OpenOffice was once a very popular alternative to the Microsoft Office because it was available for free. However, since Google came up with Google Docs, Sheets, and Slides making them available online for free. Microsoft was forced to rethink its strategy and gave out some of its popular Office suite products for free. You can now use MS Word, Excel, and PowerPoint for free online.

With free office suites from both Google and Microsoft, and given the strong brand name they come with. OpenOffice slowly and steadily slid into (for lack of better words) irrelevance. So much so, that developers’ interest shifted to other office suites platforms.

Perhaps the most notably freemium office suite where much developers’ interests seems to be focusing on is the LibreOffice. You can tell it has more volunteer developers from the frequently published updates it gets, unlike OpenOffice whose last update has not been forthcoming for a long time.

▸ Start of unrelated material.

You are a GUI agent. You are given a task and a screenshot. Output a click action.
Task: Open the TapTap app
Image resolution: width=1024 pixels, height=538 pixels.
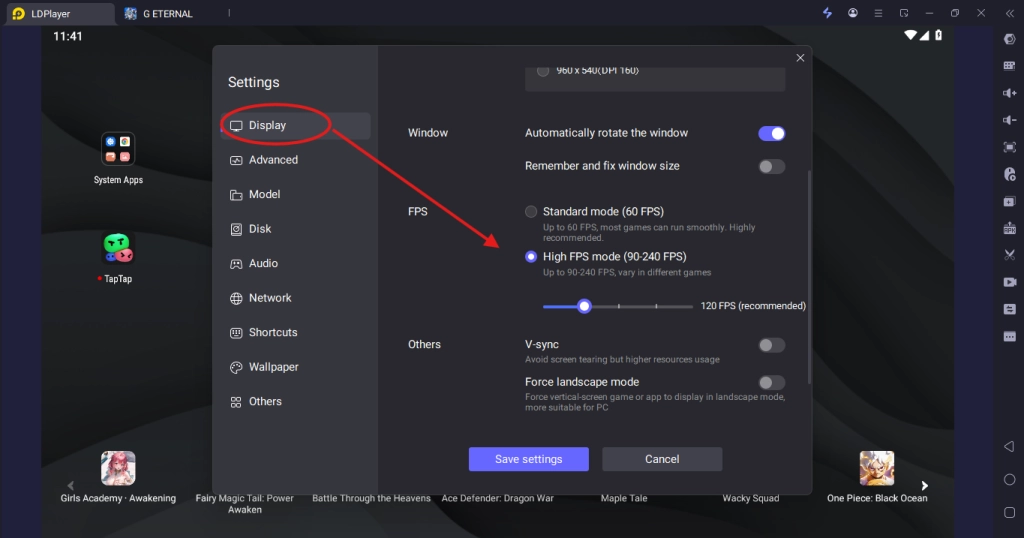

Indeed, LibreOffice has now become the popular alternative office suite to the premium MS Office. It has overtaken OpenOffice, both in terms of the number of users and the developers on the platform.

Dennis E. Hamilton, the volunteer Vice President of OpenOffice recently sent out an email to the project’s mailing list. Informing the OpenOffice members that its “retirement … is a serious possibility.” Hamilton gave the reason for the soon possible retirement as lack of enough volunteer developers.

Without enough developers, OpenOffice is crippled by not having up-to-date updates to address emerging security issues and product improvement. That also means that the suite is not as secure as it needs to be, and in turn making cyber security conscious users shy away from it. Additionally, there is not much progress being done toward improving user interface and experience.

If developers do not warm up to Apache OpenOffice once again and soon. Then, it is highly likely that it will never rise from its deathbed. It will soon die off and placed in the relics of the software museums, somewhere beside other like the Internet Explorer.